The longest sequence of decl-specifiers that could possibly be a type name is 
taken as the decl-specifiers of a declaration. The sequence must be self-consistent as 
described below. For example, 


typedef char* Pc; 
static Pc; // error: name missing 


Here, the declaration static Pc is illegal because no name was specified for the 
static variable of type Pc. To get a variable of type int called Pc, the type-specifier 
int must be present to indicate that the typedef-name Pc is the name being 
(re)declared, rather than being part of the decl-specifier sequence. For example, 


void f(const Pc); // void f(char*const) 
void g(const int Pc); // void g(const int) 


Note that since signed, unsigned, long, and short by default imply int, a 
typedef-name appearing after one of those specifiers must be the name being 
(re)declared. For example, 


void h(unsigned Pc); // void h(unsigned int) 
void k(unsigned int Pc); // void k(unsigned int) 
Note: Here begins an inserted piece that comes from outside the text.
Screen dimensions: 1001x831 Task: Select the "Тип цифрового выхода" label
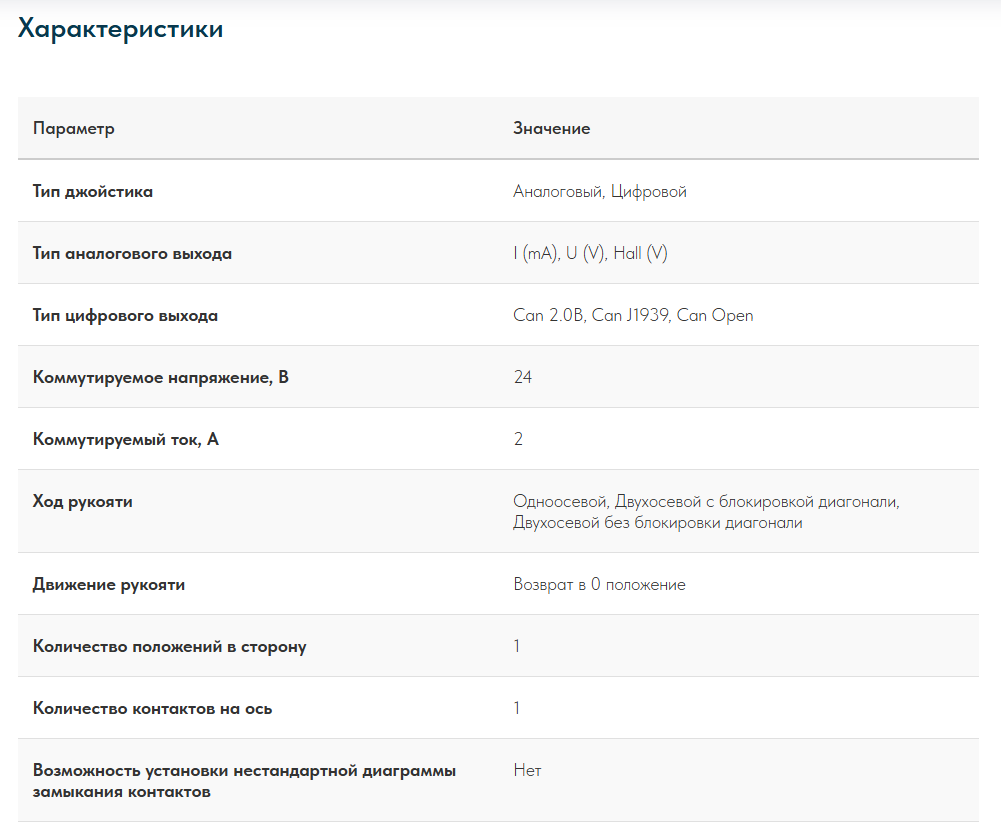click(125, 316)
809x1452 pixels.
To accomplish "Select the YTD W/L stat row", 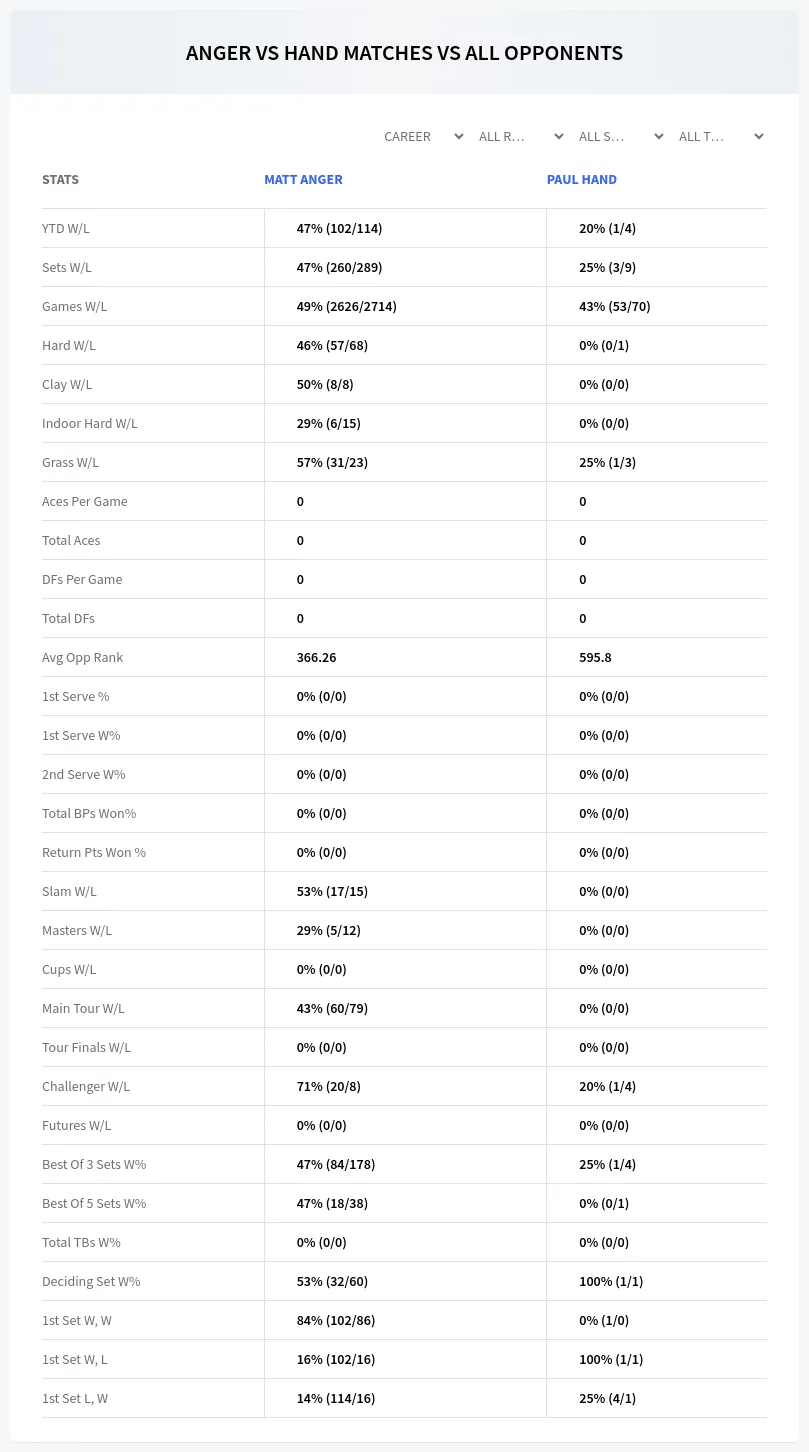I will (404, 228).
r.7.1.1 Storage Class Specifiers 


The storage class specifiers are 


storage-class-specifier: 
auto 
register 
static 
extern 


The auto or register specifiers can be applied only to names of objects 
declared in a block (§r.6.3) and for formal arguments (§r.8.3). The auto declarator is 
almost always redundant and not often used; one use of auto is to distinguish a 
declaration-statement from an expression-statement (§r.6.2) explicitly.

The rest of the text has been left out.